◆ **Activity**
Work out how many lines of the data hold the string "accomplish", and reply with that number alone.

◆ **Exercise materials**

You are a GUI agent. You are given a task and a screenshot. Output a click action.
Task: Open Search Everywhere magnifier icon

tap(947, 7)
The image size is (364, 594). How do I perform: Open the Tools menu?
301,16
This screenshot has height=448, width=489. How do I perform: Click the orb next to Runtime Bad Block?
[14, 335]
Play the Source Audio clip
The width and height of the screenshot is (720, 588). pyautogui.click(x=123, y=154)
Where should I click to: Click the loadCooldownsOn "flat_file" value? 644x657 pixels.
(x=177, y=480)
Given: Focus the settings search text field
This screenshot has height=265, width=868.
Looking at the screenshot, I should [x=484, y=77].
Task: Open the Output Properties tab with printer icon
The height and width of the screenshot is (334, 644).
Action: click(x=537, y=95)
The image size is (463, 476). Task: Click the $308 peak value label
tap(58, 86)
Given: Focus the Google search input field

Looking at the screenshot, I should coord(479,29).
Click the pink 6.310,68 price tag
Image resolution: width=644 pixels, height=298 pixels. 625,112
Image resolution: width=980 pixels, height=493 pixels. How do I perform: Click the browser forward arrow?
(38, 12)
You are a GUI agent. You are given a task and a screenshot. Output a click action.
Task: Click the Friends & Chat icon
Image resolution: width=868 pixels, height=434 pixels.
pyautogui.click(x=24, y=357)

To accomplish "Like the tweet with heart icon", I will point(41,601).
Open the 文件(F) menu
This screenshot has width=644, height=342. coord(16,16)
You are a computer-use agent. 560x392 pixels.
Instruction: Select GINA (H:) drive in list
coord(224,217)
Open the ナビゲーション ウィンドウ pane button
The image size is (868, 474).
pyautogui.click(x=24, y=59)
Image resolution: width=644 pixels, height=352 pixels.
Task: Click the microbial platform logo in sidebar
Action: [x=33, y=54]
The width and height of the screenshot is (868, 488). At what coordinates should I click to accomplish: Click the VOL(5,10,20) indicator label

◆ **Finished exercise**
2